> [Source material]:
-- -- --
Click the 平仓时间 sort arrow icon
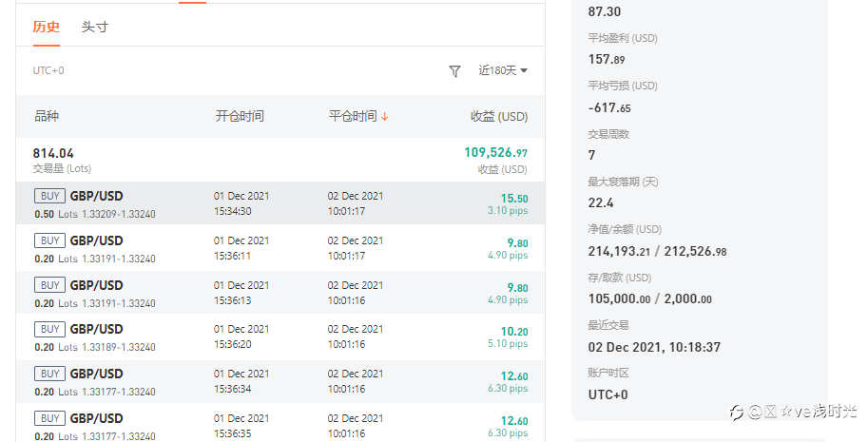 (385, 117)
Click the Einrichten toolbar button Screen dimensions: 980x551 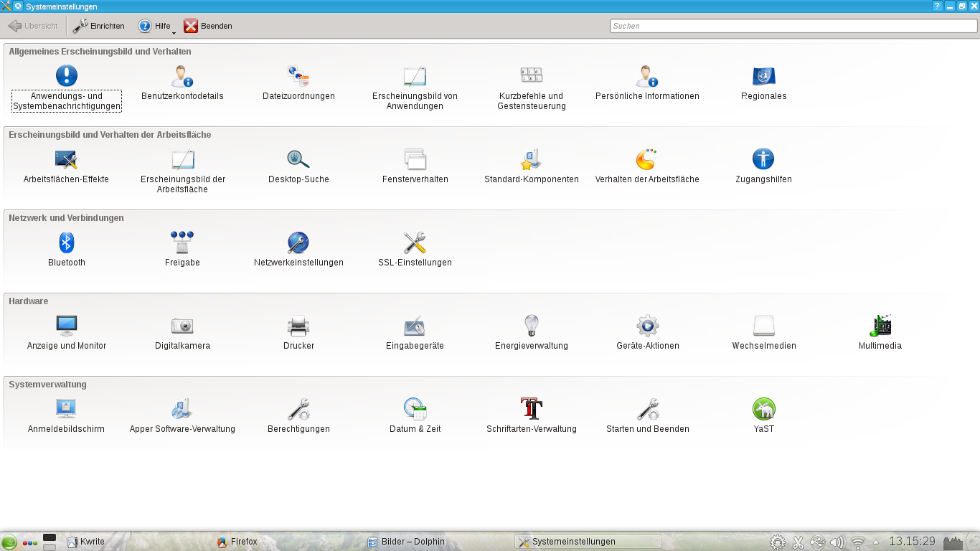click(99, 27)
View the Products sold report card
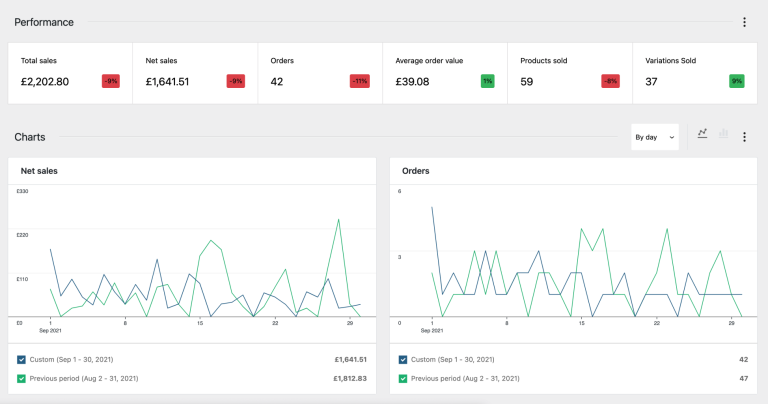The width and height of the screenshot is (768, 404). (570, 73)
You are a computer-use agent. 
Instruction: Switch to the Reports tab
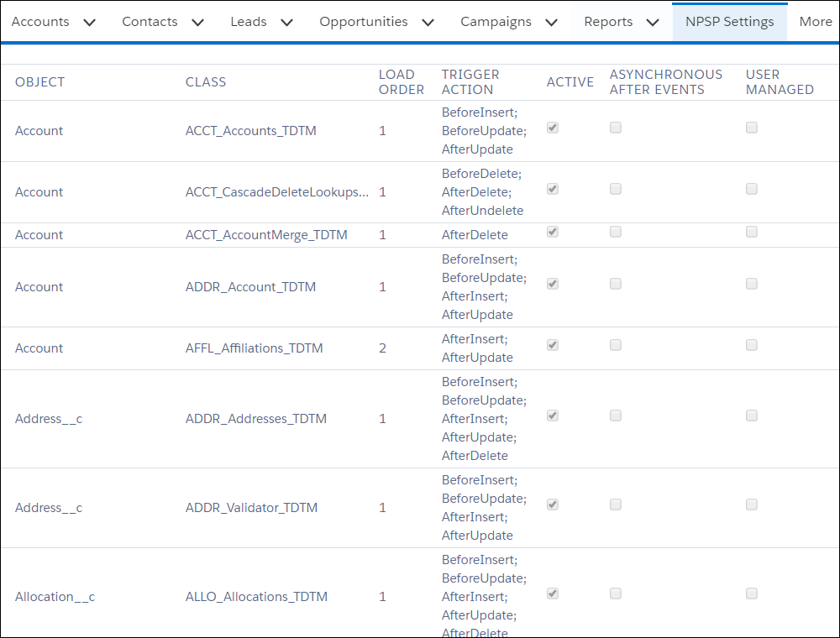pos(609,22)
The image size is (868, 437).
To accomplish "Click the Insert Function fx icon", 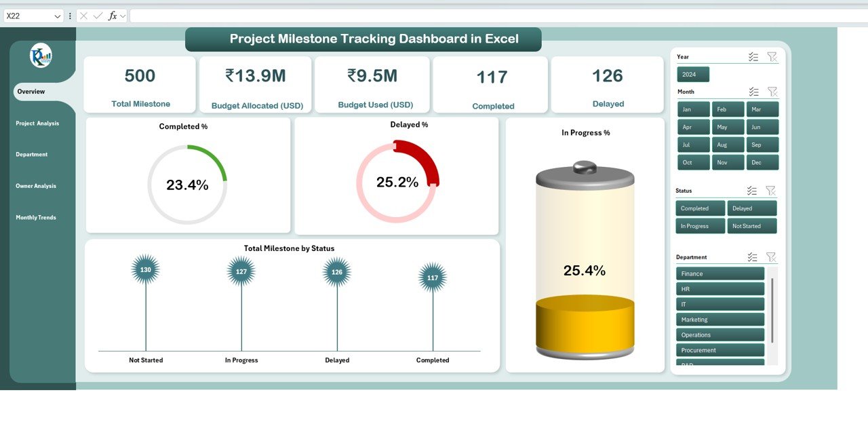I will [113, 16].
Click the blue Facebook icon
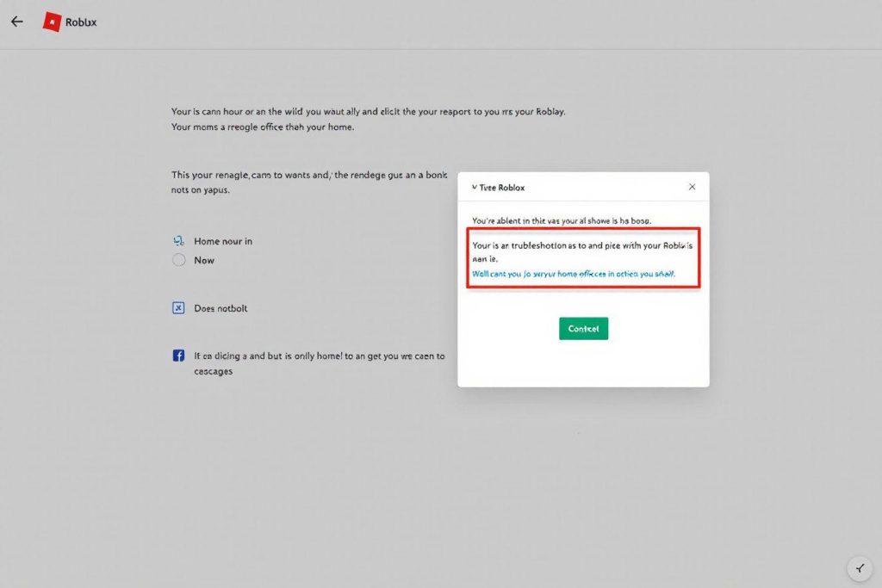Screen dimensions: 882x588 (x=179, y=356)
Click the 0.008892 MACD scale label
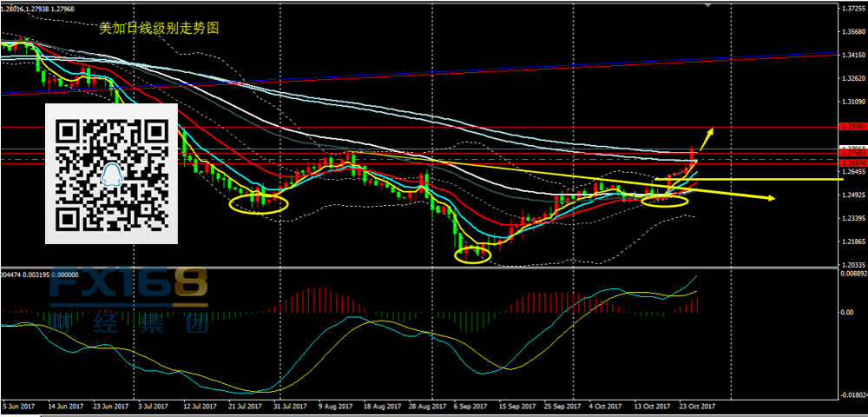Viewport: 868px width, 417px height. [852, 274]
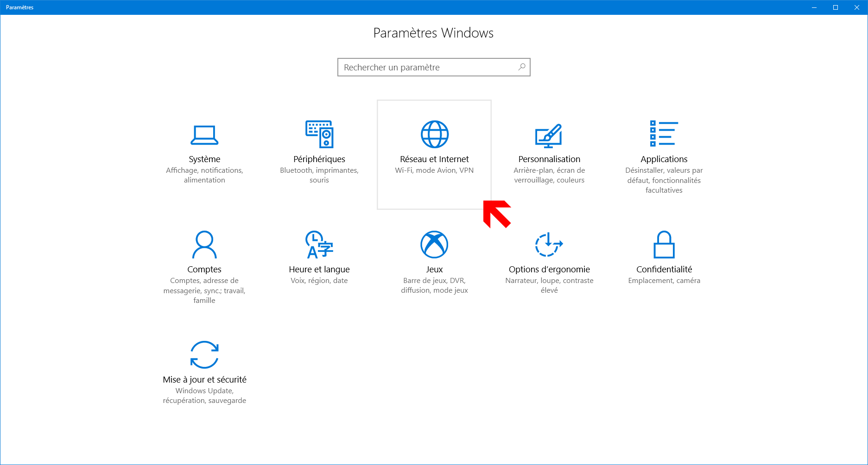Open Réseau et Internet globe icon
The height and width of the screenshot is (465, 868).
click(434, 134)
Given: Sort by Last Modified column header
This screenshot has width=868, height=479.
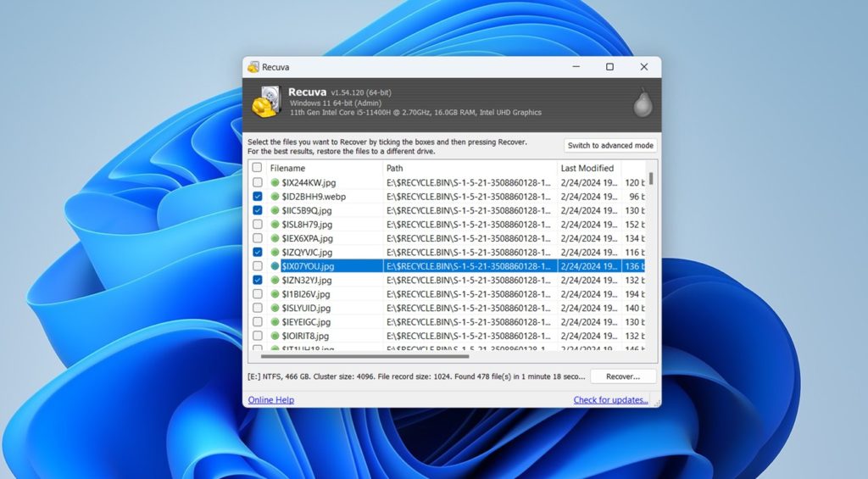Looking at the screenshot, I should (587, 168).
-- -- --
> [Your objective]: From the line with "Given: Sort by Last Modified column header" to the last line of the material, both inclusive, set down every line exactly and nothing else; omit pictures.

> [Response]:
Given: Sort by Last Modified column header
This screenshot has width=868, height=479.
Looking at the screenshot, I should (587, 168).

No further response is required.